©1-13-2011 by Donna Cunningham, MSW
Since some of our readers are relative newcomers to astrology, I like to include an occasional article that covers the basics. An aspect occurs when two planets form certain kinds of angles to one another in the birth chart, by transit, or when comparing two charts.
If you’ve ever had a chart done, even by computer, there may be a printout of the aspects in your own chart, called an aspect grid (see an example below).
To me, aspects are the building blocks of almost all applications of astrology from natal chart interpretation, to transits and progressions, to chart comparison, to horary and other advanced specialties. Here’s my personal take on the four major aspects—conjunctions, squares, trines, and oppositions.
For those starting at the very beginning: Conjunctions are between planets that stand next to one another in the zodiac, within 8° or so. Squares are between planets that are 90° –3 signs—apart. Trines are 4 signs or 120° apart. Oppositions are 6 signs or 180° apart. (The orbs I use—how far from exact the two planets can be—are 8° for a conjunction or opposition and 5-6° for a square or trine.) You’ll find the symbols for the various aspects below beside their descriptions.
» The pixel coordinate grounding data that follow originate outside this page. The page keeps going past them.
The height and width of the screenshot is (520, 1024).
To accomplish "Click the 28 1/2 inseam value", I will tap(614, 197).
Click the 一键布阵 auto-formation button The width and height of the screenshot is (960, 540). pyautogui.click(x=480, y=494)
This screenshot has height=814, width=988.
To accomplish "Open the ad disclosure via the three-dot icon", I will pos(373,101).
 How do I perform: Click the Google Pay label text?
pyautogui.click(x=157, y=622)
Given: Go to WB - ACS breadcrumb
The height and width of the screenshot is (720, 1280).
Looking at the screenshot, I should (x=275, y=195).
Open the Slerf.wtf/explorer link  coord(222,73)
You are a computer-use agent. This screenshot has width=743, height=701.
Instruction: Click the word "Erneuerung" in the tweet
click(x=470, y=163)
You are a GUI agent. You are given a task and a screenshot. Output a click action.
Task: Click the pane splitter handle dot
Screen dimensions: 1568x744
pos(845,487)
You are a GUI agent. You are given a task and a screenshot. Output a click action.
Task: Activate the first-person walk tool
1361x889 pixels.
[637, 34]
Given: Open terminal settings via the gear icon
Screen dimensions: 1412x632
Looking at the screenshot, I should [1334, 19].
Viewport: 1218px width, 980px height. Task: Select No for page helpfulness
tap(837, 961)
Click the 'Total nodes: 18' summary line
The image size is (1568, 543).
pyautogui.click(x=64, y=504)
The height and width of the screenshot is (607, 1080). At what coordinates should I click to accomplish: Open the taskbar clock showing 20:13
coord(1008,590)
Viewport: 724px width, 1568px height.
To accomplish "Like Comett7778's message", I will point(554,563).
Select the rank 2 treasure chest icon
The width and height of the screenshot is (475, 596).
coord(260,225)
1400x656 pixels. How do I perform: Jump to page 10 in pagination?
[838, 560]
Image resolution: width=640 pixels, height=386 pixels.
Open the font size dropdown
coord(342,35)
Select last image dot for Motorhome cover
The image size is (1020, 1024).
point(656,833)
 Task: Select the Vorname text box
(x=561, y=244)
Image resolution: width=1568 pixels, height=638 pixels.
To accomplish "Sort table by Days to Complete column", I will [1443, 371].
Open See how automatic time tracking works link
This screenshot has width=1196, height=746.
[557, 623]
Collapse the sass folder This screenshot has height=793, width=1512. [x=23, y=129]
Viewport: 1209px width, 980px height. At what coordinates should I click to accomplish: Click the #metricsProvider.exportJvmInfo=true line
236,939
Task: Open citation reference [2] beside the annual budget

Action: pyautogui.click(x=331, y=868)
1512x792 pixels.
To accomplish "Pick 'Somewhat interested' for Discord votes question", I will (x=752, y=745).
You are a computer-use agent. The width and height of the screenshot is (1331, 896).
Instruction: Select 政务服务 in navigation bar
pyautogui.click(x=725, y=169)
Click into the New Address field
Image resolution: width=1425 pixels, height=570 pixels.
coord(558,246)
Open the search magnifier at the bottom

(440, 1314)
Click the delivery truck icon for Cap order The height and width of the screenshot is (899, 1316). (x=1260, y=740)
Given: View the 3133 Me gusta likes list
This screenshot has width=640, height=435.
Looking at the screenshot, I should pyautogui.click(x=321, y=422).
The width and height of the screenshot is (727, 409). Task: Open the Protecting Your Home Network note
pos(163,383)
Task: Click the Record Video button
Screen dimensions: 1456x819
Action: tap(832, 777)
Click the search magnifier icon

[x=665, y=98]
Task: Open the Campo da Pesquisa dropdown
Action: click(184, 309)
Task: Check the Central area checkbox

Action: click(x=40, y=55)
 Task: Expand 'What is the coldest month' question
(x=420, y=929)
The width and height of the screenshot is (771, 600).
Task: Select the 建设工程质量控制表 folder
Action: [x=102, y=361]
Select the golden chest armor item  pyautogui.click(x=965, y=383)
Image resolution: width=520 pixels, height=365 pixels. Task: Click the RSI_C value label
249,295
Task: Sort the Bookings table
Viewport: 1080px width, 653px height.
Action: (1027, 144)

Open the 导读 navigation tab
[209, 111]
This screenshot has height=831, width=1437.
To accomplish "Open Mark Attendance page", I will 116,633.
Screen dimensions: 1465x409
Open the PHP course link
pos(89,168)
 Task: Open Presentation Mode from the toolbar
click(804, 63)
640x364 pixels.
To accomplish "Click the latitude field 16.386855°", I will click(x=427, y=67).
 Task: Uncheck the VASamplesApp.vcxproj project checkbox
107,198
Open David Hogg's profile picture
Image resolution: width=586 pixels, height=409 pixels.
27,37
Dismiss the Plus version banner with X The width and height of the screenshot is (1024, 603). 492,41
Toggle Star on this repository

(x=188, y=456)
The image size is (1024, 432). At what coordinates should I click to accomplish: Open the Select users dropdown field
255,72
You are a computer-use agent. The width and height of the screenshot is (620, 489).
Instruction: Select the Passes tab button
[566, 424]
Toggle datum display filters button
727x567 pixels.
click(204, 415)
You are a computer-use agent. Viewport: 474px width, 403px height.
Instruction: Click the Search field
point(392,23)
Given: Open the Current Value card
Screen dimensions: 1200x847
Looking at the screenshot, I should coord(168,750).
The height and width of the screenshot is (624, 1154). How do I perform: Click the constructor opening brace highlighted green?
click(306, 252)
As an example of what aspects do, let’s first compare the conjunction—two planets standing next to one another—versus the opposition—which occurs when they are directly opposite one another by sign, house, and degree in the chart.
These two connections provide perhaps the starkest of contrasts, for the energies of the two planets are most closely merged in the conjunction and seem to hold each other at arm’s length in the opposition.
Conjunctions are a bit like glass, which is made from sand combined with various minerals that are heated to such a high temperature that they’re fused. When you look at a piece of glass, you don’t generally recall that it started out as a handful of sand.
To narrow it down to something these folks could wear on their tee shirts, the slogan for conjunctions might be, “I yam what I yam,” while for the oppositions, it would be “Look what you made me do.”
When you compare Michael Jackson (Venus conjunct Uranus) with Queen Latifah (Venus opposite Uranus), you could say Michael was more unconscious—almost naïve—about his strange sense of style—more shocked when we were shocked or disapproving of it. Queen Latifah has a sly sense of fun in her style—inviting us to react and laughing at our response.
Conjunctions CAN be hard aspects, if the planets involved are difficult ones or not readily combined. Conjunctions don’t come any harder than Pluto and Saturn, unless you catch Neptune and Saturn together on a really bad day.
Trines are viewed as fortunate aspects that convey blessings, benefits, and good luck to those who have them.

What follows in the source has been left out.